The same is true for the owners of the nearly 510,000 small businesses across Minnesota. Technology changes the way they track expenses, monitor inventory and even pay their employees.
But one aspect many business owners in Minnesota and across the country haven’t changed is how they accept payments from their customers.
The National Federation of Independent Business found that only about half of small businesses accept electronic payments. As customers increasingly prefer to make payments electronically, it becomes even more important for small businesses to accept cards and mobile technologies to stay competitive.
Not only does accepting electronic payments help level the playing field between small businesses and larger competitors, it also expands the marketplace for small businesses, creating more opportunities for them to sell their goods and services.
For example, accepting online purchases allows businesses to expand their customer base. In fact, Business Insider’s BI Intelligence research and information service reports that 224 million consumers shop online, up by nearly 20 million from 2015 to 2016.
Accepting payments electronically helps small businesses better compete with larger businesses, minimizes potential losses associated with handling cash and expand into online sales. In fact, a recent study led by Oxford Economics and Charney Research on the “Future of Money” found that the fastest growing firms in terms of revenue are those that conduct e-commerce via their websites and mobile apps.

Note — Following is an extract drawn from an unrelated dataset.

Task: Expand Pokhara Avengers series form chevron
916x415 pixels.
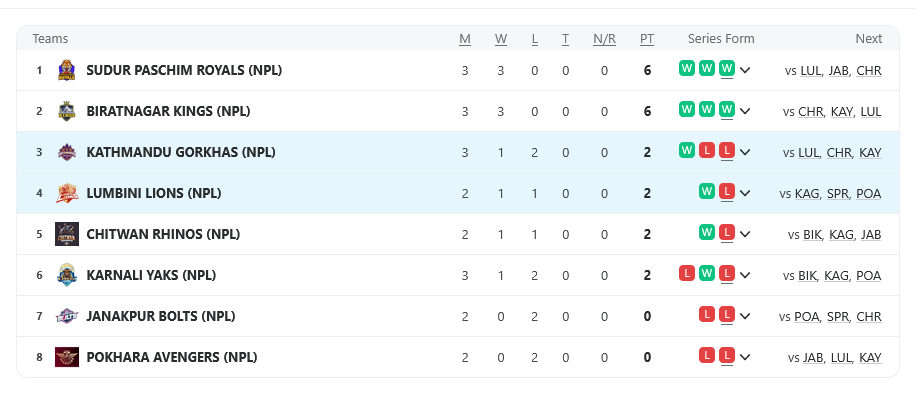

However, like any other purchase decision, there are basic best practices that apply to accepting electronic payments. If you’re a small business owner interested in accepting payments using cards and mobile technologies, here are six important tips to consider:
1. ?Find a payment processor that fits your business.

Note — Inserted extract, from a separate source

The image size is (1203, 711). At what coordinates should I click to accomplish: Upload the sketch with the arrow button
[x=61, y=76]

There is no shortage of options available to small businesses. However, it is important to find a payment processor with experience and expertise in your type of business and the goods or services you offer.
Often, your fellow business owners can be good resources for recommendations. Technology providers you already work with can also be a good resource for you. For example, if you already have a point-of-sale solution, ask that technology provider for opinions on payment processors.? Lastly, if you have a good relationship with your bank, consider starting with them – you’ll be working with a known entity and you may be able to leverage your bundle of services to your benefit.
2. ?Understand contract terms and how fees are calculated.
When it comes to the adoption of electronic payments, navigating the fee structures from payment processors can seem overwhelming. Remember, like with any contract, it’s important to ensure that you understand all terms and conditions, including when and how you get paid, start and end dates of service, and any conditions of automatic renewal. In addition, request a clear list of fees and make sure you understand how the merchant discount rate is calculated and any conditions that affect the rate — including card type or card-not-present transactions. Try to negotiate on all fee elements and be aware that any additional monthly and annual fees from the processor can add up quickly. Ask the processor trying to win your business for an example statement that includes all the fees you would be charged. If the processor cannot or will not provide this, consider exploring other options.
3. ?Decide whether you want to purchase or lease equipment.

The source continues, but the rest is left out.